Hornby Island fire department receives additional protection accreditation

Hornby Island homeowners received some welcome news from their fire department Wednesday morning.

The Comox Valley Regional District posted a press release, advising that the Hornby Island Fire Rescue (HIFR) has successfully passed the Superior Tanker Shuttle Service insurance accreditation. This gives HIFR the capability to supply with their trucks and water sources the same amount of water as a fire hydrant.

With this accreditation, residential property owners on the island may be entitled to discounts on the fire portion premium of their residential policy.

“There are three rates – ‘hydrant protected,’ ‘fire hall protected,’ so you are within a certain distance from the fire hall, or ‘unprotected’… so if you have the shuttle tanker coverage through the volunteer fire department, you are eligible for a lower rating on your base insurance,” said Michaela Pitt, of First Insurance in Courtenay. “You won’t get ’hydrant,‘ but you will get somewhere in between, because it is still not a hydrant.”

What that lower rating is would be determined on a case-by-case basis.

“There are too many factors [to pre-determine rates],” said Pitt. “Some insurance companies may still have old school, where they aren’t doing algorithms. But any of the big ones are now doing algorithms, so it’s impossible to say beforehand exactly what the discount would be.”

“The requirements for this accreditation are stringent and verify that Hornby Island Fire Rescue is committed to maintaining a high standard of organization and training,” said James Bast, Comox Valley Regional District’s Manager of Fire Services.

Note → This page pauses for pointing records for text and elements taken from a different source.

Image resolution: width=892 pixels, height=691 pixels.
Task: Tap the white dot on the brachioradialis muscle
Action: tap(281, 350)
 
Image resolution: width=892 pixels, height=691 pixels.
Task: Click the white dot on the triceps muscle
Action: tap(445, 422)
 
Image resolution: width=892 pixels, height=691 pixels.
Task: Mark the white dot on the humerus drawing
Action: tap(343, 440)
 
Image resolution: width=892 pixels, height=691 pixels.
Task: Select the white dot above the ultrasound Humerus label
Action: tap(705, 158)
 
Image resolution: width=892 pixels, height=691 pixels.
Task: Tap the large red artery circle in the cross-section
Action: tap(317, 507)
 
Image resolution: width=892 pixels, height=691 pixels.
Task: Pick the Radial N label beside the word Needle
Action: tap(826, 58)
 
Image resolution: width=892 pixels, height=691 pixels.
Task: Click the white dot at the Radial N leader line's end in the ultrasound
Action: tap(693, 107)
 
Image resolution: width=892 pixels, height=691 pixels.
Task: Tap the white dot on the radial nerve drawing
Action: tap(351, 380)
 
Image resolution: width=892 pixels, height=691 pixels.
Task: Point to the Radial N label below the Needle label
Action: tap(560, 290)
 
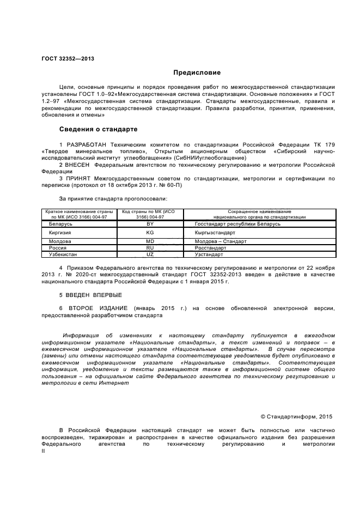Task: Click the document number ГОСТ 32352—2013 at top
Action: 68,58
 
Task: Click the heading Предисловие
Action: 190,72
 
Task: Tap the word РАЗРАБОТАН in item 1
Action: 87,144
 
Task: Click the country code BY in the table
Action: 150,224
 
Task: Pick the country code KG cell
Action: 150,233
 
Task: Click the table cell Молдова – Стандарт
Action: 221,241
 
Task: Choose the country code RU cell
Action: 150,248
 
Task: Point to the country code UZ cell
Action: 150,254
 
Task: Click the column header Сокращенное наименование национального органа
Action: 252,214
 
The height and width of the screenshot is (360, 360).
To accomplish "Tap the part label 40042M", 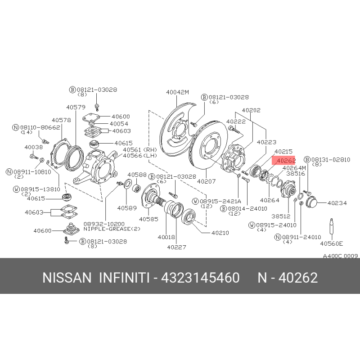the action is [177, 92].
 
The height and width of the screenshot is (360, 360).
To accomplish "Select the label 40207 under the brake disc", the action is [207, 181].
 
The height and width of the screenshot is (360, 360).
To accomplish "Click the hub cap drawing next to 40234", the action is [311, 202].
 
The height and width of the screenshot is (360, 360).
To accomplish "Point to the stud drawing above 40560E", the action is [331, 229].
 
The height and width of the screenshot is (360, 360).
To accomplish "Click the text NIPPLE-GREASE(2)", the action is [112, 229].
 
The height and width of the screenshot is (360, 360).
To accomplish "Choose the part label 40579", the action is [76, 107].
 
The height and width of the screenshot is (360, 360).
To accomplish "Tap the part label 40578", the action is [61, 120].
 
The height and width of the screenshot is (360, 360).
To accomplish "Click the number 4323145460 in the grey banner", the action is [200, 278].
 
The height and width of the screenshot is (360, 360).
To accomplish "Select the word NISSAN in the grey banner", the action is [67, 278].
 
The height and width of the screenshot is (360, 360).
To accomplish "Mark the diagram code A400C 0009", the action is [341, 256].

Hornby Island Fire Rescue Chief Doug Chinnery said this accreditation has been in the works for nearly a decade.

“We have been working on this project for about 10 years,” he said. “We did a bunch of mapping and analysis to determine we needed a second water tanker. We knew that with our old fire hall we couldn’t house a second tanker so this kind of dovetailed with the new fire hall.”

“We went through hundreds of hours of planning and practice and training with our new water tender and our old one, and got it to the point that we were able to move basically what amounts to 200 gallons of water a minute for two hours.”

The fire department has identified various different water sources throughout the island (in addition to the ocean) to ensure there is an accessible water source no matter where a fire might occur.

Those water sources are where the shuttle trucks will draw water from, when the need arises. The shuttles bring the water to the location where the fire is being fought, and deposit the load into a portable holding tank, from which the pumper trucks can draw.

The following video shows a demonstration of a tanker shuttle at work.

“Our ability to move water has just increased immensely,” said Chinnery, who said the practice has already been put into use on Hornby. “When we did the school fire at the end of the summer, we were able to get water on scene way quicker than what we would have been able to do in previous years.”

The HIFR has been using the portable water tanks for a number of years, but has only ever had the one. The fire department now has three portable tanks, and two shuttle trucks.